It was stressed above that it is not physically or ecologically possible for all countries to move far down this unidimensional path. Indeed ecological sustainability for the planet requires a reversal of that momentum. If the limits to growth analysis is valid we must significantly reduce present world levels of production and consumption. The unidimensional conception of development gives the mistaken impression that this must mean development has to be reversed, that real living standards must be lowered and that people who are poor now must become poorer.
The fundamental step towards avoiding the confusions this unidimensional conception leads to is to break the assumed identity between development and monetary wealth or economic growth.
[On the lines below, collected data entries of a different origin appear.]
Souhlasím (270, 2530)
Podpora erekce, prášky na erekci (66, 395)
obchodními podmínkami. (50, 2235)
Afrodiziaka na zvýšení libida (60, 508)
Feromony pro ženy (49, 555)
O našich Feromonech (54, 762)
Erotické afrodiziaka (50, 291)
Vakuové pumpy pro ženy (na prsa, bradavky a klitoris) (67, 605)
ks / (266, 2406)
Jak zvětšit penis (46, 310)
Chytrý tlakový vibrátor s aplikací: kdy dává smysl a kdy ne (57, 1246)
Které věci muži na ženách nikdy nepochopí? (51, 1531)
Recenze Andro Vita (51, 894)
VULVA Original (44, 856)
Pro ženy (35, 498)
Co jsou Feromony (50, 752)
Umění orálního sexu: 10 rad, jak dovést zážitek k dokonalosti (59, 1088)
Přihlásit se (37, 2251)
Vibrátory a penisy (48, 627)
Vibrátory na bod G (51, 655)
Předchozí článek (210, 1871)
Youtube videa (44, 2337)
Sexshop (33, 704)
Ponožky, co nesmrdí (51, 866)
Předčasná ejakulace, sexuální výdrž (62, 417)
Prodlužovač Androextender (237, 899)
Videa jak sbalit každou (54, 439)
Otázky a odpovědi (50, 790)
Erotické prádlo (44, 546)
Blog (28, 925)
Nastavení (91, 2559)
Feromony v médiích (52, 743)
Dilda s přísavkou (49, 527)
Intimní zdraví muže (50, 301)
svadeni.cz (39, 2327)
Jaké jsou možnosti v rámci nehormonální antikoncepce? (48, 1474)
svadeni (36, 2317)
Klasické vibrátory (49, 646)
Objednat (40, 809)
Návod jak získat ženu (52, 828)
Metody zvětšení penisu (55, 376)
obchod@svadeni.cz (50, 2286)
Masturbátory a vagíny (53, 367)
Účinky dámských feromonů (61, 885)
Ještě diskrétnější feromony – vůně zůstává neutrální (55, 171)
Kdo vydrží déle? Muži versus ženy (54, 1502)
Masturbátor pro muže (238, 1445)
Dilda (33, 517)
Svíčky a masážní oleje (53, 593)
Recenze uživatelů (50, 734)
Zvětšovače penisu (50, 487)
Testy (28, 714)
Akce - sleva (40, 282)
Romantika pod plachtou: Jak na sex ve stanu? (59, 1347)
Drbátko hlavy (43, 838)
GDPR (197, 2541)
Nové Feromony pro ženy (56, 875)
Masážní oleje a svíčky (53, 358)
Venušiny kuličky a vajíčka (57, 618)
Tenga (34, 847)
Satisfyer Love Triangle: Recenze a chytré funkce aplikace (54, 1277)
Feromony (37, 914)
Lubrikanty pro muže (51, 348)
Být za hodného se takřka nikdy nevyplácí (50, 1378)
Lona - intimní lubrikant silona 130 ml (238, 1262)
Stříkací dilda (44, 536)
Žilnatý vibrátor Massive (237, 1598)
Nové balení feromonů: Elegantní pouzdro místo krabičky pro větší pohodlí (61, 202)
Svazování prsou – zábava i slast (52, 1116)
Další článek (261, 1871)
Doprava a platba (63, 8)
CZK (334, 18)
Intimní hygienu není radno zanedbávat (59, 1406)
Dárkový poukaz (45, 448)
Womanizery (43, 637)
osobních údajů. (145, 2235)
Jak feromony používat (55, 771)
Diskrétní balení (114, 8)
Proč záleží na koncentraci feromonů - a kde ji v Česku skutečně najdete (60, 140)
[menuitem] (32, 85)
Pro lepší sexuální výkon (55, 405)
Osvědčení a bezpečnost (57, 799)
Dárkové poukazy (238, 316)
We can do this simply by asking questions such as, "What do we want to develop?", "Into what state do we want to develop?", "What conditions, institutions, arrangements and life experiences do we want to set up or facilitate?" Here are the sorts of items most of us would probably list.
We want to develop a society in which
· All have enough good food
· All have sufficient and adequate housing, clothing, furniture, etc.
· The goods and services people need for high quality of life can be easily produced, without waste, in ways that are sustainable in the long term.
· People feel secure from fear of avoidable illness, unemployment, pollution, political breakdown, violence, poverty.
· People have much leisure time, supportive communities, good health services, satisfying work and enjoyable and meaningful lives.
· People can live well without damaging their ecosystems.
· For ecological reasons, people can live in ways that are as resource-cheap as possible. People have much access to and time to enjoy cultural values, including arts and crafts, traditions, festivals, learning, community and self-development.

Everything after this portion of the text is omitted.